VOTRE TRAVAIL:
1. Répondez, s'il vous plaît, à ces questions sur l'article consacré à la réforme des retraites :
(a) D'après le sondage Elabe, quelle part de la population « comprendraient » d'éventuels blocages ?
(b) Quel délit le Parquet national financier retient-il contre Dussopt ?
(c) Quel niveau le CAC 40 a-t-il atteint cette semaine ?
2. Prolongez l'article sur la réforme des retraites après sa dernière phrase.

EXTRAIT DU DOCUMENT:
-------------------------
2,5 millions de personnes dans les rues et des cortèges encore plus denses dans toutes les villes du pays le 31 janvier, 74 % de la population qui dénoncent une réforme injuste, 60 % (+3 points en une semaine) qui « comprendraient » d’éventuels blocages selon un sondage Elabe publié mercredi… et Borne, venue répéter jeudi sur France 2 dans un exercice laborieux que « la réforme se fera ». « Nous sommes attentifs à la répartition de l’effort » a-t-elle expliqué sans rire à la journaliste qui lui présentait des témoignages de femmes seniors au chômage en fin de droits ou d’ouvriers usés par le travail, alors que 4 des 10 critères de pénibilité ont été supprimés et que 85 % des ouvriers déclarent exercer un métier pénible, 60 % du total des actifs.

Même cynisme, mêmes mensonges grossiers répétés en boucle par le gouvernement dont Dussopt, le ministre du travail en charge de la réforme des retraites qui « demande aux Français de travailler plus à l'échelle de leur vie », par ailleurs aux avant-postes de celle sur l’immigration aux côtés de Darmanin. Le Parquet national financier vient de retenir contre lui le délit de « favoritisme », un arrangement entre amis lors de l'attribution d'un marché public en 2009-2010 à la Saur, géant français de l’eau, alors qu’il était député-maire PS d’Annonay.

Pendant ce temps, le CAC 40 a atteint cette semaine des niveaux historiques à plus de 7200 points. Partout, les profits explosent tels ceux des pétroliers pour qui c’est l’année de tous les records : 56 milliards pour Exxon-Mobil, dont 30 reversés aux actionnaires sous forme de dividendes et rachats d’actions ; 43 milliards pour Shell dont 30 milliards pour les actionnaires ; 36,5 milliards pour Chevron et 75 milliards de rachats d’action prévus sur 5 ans ; entre 20 et 25 milliards pour TotalEnergies (les chiffres seront annoncés le 8 février)... « Des profits stratosphériques » d’après le spécialiste business de BFMTV qui craint « une onde de choc » et « l’indignation de l’opinion ». Certes ! Cet immense transfert des richesses est le fruit de l’exploitation croissante, de la précarisation généralisée, du pillage des fonds publics à coups de subventions gigantesques aux entreprises et de l’inflation qui ruine les classes populaires, travailleurs, petits artisans et commerçants, chômeurs, retraités…

« On a un modèle social dont on doit assurer l’avenir » n’en a pas moins répété Borne, les yeux dans les yeux. Les 64 ans et 43 ans de cotisation « ne sont pas négociables ». « Ça n’est pas simple […] mais c’est indispensable » ! Indispensable en effet pour assurer l’avenir des profits de la bourgeoisie et un transfert toujours plus grand du travail vers le capital. Alors oui, il n’y a rien à négocier ni à amender, c’est bien le retrait de l’ensemble du projet qu’exigent les manifestant.es !
-------------------------
EXTRAITS DE DONNÉES:
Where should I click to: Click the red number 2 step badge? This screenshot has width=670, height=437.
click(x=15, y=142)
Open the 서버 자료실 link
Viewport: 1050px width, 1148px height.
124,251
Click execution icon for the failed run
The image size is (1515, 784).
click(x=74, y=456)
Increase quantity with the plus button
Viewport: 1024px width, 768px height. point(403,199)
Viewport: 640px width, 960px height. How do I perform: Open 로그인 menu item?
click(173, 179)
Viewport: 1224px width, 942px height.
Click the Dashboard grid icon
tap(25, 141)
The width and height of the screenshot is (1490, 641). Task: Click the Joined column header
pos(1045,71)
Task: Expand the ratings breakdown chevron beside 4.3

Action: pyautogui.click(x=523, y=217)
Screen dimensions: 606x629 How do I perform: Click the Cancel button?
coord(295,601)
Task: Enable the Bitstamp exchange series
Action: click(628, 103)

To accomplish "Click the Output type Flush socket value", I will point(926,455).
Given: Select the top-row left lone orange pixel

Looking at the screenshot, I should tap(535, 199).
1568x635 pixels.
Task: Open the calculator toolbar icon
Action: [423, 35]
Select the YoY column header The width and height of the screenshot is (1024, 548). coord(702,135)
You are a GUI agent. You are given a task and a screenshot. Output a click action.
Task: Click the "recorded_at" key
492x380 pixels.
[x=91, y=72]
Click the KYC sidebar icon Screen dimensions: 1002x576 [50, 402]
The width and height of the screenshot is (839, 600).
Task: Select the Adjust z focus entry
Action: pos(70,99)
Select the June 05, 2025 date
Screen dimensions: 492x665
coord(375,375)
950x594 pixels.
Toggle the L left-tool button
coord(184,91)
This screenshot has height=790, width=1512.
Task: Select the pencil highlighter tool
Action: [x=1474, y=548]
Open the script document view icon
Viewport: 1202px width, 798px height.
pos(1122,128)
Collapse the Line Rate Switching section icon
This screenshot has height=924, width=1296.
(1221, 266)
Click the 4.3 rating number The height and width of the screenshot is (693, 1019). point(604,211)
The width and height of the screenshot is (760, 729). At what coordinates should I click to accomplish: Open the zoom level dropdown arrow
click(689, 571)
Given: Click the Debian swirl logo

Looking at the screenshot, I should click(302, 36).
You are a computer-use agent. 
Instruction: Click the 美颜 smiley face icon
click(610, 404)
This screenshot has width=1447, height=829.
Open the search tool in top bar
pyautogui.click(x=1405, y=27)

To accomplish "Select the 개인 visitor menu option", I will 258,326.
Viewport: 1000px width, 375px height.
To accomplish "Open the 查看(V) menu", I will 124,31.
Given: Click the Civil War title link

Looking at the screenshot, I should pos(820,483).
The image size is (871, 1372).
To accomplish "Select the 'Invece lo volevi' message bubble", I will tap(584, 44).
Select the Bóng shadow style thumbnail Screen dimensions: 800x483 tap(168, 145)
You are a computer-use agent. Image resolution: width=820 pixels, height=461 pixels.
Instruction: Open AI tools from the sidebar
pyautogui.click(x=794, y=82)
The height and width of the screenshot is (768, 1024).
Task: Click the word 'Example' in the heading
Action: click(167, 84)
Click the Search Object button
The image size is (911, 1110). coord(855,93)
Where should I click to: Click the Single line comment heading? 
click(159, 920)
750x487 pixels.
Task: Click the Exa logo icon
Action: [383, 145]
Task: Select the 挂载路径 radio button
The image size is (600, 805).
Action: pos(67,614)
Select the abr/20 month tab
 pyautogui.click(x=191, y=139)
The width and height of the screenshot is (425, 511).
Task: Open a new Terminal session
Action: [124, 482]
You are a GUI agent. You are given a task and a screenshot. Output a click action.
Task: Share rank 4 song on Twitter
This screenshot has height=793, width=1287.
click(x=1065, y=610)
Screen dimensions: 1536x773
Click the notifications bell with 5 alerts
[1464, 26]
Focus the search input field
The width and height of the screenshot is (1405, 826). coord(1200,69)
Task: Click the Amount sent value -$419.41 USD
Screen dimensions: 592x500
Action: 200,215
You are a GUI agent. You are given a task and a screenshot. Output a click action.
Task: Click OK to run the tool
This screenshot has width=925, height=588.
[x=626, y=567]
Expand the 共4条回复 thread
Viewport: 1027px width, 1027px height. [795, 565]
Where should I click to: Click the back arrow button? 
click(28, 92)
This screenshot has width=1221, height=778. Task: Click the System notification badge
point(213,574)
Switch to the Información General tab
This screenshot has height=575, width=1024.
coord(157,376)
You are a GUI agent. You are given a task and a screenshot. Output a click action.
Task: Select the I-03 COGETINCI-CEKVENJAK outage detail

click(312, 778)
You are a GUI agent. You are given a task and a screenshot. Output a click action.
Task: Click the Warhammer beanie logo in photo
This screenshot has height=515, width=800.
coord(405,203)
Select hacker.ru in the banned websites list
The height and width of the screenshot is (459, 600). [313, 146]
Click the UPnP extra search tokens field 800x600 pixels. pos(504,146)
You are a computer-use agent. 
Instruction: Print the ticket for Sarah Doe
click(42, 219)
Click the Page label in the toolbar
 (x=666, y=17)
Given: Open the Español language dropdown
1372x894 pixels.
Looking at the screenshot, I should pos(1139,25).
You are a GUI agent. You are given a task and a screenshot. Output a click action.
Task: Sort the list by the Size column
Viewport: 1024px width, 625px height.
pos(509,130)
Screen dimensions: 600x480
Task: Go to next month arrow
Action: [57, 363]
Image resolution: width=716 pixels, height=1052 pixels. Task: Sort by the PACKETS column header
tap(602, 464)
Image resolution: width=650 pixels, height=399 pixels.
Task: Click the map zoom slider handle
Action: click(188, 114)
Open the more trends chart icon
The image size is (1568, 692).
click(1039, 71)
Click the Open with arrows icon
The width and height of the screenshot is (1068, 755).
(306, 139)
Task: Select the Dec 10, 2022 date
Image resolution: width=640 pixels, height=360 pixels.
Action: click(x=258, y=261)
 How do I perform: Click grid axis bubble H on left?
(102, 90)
-------------------------
RÉPONSES PAR TÂCHE:
1.
(a) 60 %, soit 3 points de plus en une semaine.
(b) Le délit de « favoritisme ».
(c) Plus de 7200 points, un niveau historique.

2.
Ne pas perdre sa vie à la gagner

Borne est en position pour le moins délicate. Même les économistes de la bourgeoisie commencent à prendre leur distance avec sa réforme et le vote de l’ensemble des députés Renaissance et surtout LR n’est pas acquis, un certain nombre n’ayant pas envie de risquer le désaveu de leurs électeurs. Aussi elle ouvre quelques portes, « on va continuer de construire ce projet de réforme au parlement avec la majorité et avec ceux qui veulent sauver notre modèle », tout en faisant sienne la méthode Sarkozy de 2010. Ce dernier délivrait ses « conseils » cette semaine : « Plus vous négociez, plus vous mobilisez la gauche qui pense que vous allez céder, et plus vous démobilisez la droite qui ne comprend plus ce que vous voulez faire. Il n'y avait rien à négocier. Il fallait seulement écouter et informer ».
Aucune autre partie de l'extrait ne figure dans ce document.